Как вы относитесь к идее создать театр для эмигрировавших актеров?
- Я бы не стал этим заниматься. Мы сейчас с женой делаем проект, который называется Teel house. Это проект, в котором принимают участие - не люблю этого слова - беженцы, но должен его употребить. Это ребята из Украины, из Беларуси, и россияне там немножко совсем есть.
Это в Варшаве. Группа людей молодых - от 22 до 27 лет, очень талантливые, которые связаны с театром. Ну куда им, когда они бегут? Кто меня знал, вот вокруг и собрались. И мы делаем проект, чтобы играть на украинском языке.
Мы уже даже играем для детей детские спектакли. По-украински сделали сразу, потом на русском, на белорусском, даже на румынском, даже на гагаузском языке. Гагаузы – это народность в Молдове. И мы едем по всей Европе.

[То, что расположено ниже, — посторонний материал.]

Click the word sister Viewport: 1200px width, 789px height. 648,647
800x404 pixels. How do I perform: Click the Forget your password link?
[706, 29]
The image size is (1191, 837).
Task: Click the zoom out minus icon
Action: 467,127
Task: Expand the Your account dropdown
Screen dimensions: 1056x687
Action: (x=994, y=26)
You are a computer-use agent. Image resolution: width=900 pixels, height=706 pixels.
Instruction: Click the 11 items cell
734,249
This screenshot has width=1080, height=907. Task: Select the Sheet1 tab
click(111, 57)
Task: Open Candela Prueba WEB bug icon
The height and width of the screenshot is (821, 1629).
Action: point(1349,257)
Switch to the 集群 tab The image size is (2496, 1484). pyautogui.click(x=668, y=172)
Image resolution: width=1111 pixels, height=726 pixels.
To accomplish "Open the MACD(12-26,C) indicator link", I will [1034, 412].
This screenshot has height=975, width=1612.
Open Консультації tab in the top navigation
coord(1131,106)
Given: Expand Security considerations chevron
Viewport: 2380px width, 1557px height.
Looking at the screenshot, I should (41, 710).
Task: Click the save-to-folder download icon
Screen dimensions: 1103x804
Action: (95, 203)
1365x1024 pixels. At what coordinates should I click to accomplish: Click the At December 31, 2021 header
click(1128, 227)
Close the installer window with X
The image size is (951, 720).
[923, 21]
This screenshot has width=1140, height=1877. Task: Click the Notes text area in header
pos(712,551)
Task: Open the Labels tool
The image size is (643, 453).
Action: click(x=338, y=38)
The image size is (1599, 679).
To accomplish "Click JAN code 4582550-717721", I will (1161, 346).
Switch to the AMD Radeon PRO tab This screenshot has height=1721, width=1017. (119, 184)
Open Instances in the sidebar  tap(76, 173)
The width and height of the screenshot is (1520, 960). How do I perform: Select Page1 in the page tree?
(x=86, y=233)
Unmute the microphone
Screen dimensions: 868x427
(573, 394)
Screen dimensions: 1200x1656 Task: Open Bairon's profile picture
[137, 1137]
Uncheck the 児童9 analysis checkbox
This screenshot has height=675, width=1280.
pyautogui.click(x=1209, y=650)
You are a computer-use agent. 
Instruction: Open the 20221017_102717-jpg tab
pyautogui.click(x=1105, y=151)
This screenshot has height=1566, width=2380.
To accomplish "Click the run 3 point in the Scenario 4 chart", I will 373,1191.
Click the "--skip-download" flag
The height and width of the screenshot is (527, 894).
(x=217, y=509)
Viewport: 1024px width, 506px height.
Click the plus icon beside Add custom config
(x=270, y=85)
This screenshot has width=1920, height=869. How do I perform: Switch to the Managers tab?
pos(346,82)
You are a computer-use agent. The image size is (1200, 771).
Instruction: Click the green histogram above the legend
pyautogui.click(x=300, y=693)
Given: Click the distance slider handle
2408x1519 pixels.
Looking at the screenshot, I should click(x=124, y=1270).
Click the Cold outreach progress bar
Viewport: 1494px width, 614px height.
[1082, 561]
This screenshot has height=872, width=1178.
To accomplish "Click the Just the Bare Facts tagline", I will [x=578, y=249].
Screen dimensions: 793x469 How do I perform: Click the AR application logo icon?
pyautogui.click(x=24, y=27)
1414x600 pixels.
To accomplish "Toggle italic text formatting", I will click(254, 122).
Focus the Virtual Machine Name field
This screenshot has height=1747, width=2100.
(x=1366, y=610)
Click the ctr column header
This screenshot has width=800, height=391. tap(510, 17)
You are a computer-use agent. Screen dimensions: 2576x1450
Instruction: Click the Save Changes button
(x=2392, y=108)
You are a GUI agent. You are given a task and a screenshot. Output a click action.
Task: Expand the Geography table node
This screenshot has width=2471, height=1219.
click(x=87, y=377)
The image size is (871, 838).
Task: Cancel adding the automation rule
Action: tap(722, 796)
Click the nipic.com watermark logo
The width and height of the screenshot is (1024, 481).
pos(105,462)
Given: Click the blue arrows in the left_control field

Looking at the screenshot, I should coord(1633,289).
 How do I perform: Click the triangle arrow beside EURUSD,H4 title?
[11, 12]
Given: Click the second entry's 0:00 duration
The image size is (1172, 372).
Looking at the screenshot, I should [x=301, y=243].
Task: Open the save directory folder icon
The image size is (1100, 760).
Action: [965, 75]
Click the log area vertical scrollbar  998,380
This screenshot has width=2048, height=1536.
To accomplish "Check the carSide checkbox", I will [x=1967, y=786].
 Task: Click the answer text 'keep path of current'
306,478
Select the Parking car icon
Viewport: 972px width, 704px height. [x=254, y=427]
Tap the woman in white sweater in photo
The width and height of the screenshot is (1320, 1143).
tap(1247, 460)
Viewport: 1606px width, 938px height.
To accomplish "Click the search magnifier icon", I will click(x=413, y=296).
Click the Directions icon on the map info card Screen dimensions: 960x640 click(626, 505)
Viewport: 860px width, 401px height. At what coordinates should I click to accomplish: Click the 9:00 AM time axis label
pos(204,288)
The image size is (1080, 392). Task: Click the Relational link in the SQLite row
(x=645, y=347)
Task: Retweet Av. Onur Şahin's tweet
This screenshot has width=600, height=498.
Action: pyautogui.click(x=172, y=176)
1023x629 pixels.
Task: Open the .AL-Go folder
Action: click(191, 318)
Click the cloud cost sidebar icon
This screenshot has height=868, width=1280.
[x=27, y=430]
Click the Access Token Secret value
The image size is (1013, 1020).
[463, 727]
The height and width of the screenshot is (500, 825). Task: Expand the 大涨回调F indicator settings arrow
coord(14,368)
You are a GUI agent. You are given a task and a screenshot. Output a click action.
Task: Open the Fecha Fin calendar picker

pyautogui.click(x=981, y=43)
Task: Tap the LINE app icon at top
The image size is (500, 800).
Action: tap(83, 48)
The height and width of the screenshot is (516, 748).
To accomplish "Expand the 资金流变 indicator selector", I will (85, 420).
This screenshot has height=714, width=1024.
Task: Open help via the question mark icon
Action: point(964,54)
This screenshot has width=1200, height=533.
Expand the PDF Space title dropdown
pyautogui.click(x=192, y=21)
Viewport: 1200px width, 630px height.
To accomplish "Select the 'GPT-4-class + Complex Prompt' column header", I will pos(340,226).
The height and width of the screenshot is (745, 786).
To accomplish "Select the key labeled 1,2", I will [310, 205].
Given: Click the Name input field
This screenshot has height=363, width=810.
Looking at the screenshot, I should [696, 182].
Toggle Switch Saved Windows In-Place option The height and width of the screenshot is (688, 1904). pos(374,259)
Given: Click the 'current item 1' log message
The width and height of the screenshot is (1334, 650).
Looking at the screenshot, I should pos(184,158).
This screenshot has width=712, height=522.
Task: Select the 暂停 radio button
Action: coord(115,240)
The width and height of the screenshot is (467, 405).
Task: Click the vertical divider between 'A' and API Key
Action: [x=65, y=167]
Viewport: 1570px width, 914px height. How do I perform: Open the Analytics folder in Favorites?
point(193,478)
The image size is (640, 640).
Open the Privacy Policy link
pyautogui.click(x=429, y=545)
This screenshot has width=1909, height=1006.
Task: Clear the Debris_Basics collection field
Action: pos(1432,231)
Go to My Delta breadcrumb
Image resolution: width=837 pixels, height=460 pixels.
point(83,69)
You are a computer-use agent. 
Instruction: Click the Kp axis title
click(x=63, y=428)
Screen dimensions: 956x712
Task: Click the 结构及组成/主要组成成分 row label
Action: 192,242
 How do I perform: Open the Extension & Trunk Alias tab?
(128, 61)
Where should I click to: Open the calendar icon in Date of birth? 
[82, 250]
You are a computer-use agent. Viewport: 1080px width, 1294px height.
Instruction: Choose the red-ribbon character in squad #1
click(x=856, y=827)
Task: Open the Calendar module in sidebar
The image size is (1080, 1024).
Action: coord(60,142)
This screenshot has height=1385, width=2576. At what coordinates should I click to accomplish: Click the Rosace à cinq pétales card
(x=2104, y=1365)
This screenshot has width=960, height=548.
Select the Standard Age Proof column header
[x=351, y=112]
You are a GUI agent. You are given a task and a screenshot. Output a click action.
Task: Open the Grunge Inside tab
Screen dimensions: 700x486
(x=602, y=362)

Ну, конечно, прежде всего, украинских участников проекта больше, потому что многие разбросаны, им нужна работа. Конечно, им помогают, но всё равно каждый раз жить помощью невозможно. Не будешь всё время просить деньги, и, во-первых, неудобно, во-вторых, они же не попрошайки, они просто в такой ситуации оказались.
Поэтому не люблю слово "беженцы". И мы придумали, что надо этот проект сделать современным, модным, успешным, чтобы могли люди там реализовываться.
Мы с женой вот этим сейчас и занимаемся, и этому я посвящаю большое количество времени. Надеюсь, что это сработает, и проект останется даже после войны.